SELECTED TEXT:
★ ★ ★

In this work, we are motivated to conduct experiments on high dimensional features of large scale Android apps. Compared with dynamic analyses, static analyses cost less in time and complexity. Therefore, we conduct static analyses to extract features from each app by Androguard and Android SDK Tools. In this way, we obtain a total of 34,570 features for each app. The seven categories of static features are permissions, requested permissions, filtered intents, restricted API calls, hardware features, code related patterns, and suspicious API calls. The number of features is too large to be processed efficiently. We reconstruct the structure of features. In detail, we encode all the features and use the feature code to indicate each app and pad where necessary with zero. Therefore, the dimension of dataset is reduced from 34,570 to 413.

To make it available for CNN model and improve the accuracy, we use ${{\varvec{x}}_{\varvec{i}}} \in {R^{256}}$ to signify the 256-dimensional feature vector corresponding to the $i$-th feature in the feature codes of each Android app. Therefore, each app is indicated as a matrix with size 413 × 256. Dataset is randomly divided into training data and testing data by 4:1.

4.2 Experimental setup

We conduct experiments with several variants of deep learning models and other machine learning models. All the experiments are conducted in the same circumstance with the same dataset. Keras is a high-level neural networks API. It was written in Python and is capable of running on top of TensorFlow or Theano. Deep learning models are trained and tested by calling Keras functional API.

Basic CNN (CNN-0) The baseline model consists of one convolutional layer, one max-pooling layer and one fully connected layer (shown in Fig. 6). The activation of convolutional layer is relu and the fully connected layer is sofmax.
CNN-S The structure of CNN-S model is illustrated in Fig. 2. CNN-S is trained from scratch. Kernel size and filter size are the main factors affecting the accracy of the training model. According to the dimension of input data and output data, we design the CNN-S model. The filter window of the first convolutional layer is set as 4 × 256 with 50 kernels. The pool size of the first max-pooling layer is 10 × 1. The filter window of the second convolutional layer is set as 6 × 1 with 50 kernels. The pool size of the second max-pooling layer is 6 × 1. The filter window of the third convolutional layer is set as 6 × 1. For each convolutional layer, we apply Relu, the nonlinear activation function, to achieve scale invariance. We adopt two fully connected layers to aggregate the features learned from the second pooling layer and the third convolutional layer to do classification. The detailed parameters are shown in Table 1.
CNN-P CNN-P is pre-trained on CNN-multichannel (Kim 2014) and then fine-tuned. Finally, the hyberparameters in CNN-P model are set as follows: three filter windows of 3 × 256, 4 × 256, 5 × 256 with 80 kernels each, the nonlinear activition function Relu, pool sizes in maxpooling layers of 411 × 1, 410 × 1409 × 1, dropout rate of 0.5, the interation number of 50. Based on the hyberparameters, we get 240 feature maps which are the most optimal features for classfication. The detailed parameters are shown in Table 2.

★ ★ ★

DATA EXTRACT:
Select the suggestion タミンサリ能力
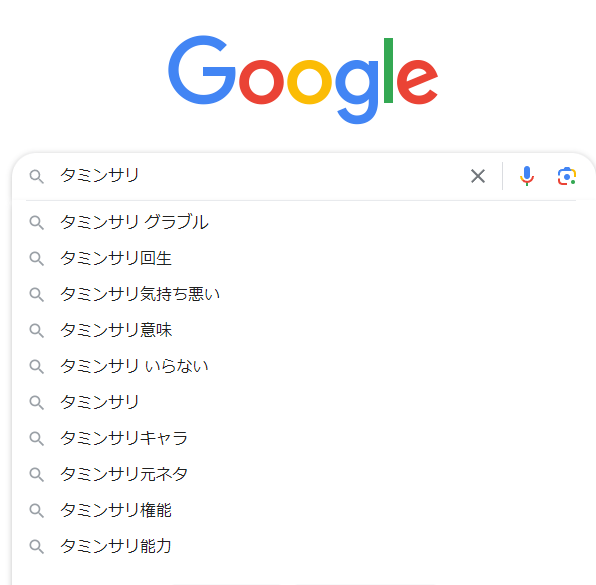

★ ★ ★

REQUESTS:
1. Repeat word for word the part of the Android app text starting with "To make it available" and going on through "Keras functional API.".
2. Answer these questions from the Android app text.
(a) How many features were obtained for each app before the dimension was reduced?
(b) In what ratio is the dataset divided into training and testing data?
(c) What pool size is used in the first max-pooling layer of CNN-S?
Rely only on the Android app text, not on the data.

COMPLETED EXERCISE:
1.
To make it available for CNN model and improve the accuracy, we use ${{\varvec{x}}_{\varvec{i}}} \in {R^{256}}$ to signify the 256-dimensional feature vector corresponding to the $i$-th feature in the feature codes of each Android app. Therefore, each app is indicated as a matrix with size 413 × 256. Dataset is randomly divided into training data and testing data by 4:1.

4.2 Experimental setup

We conduct experiments with several variants of deep learning models and other machine learning models. All the experiments are conducted in the same circumstance with the same dataset. Keras is a high-level neural networks API. It was written in Python and is capable of running on top of TensorFlow or Theano. Deep learning models are trained and tested by calling Keras functional API.

2.
(a) 34,570
(b) 4:1
(c) 10 × 1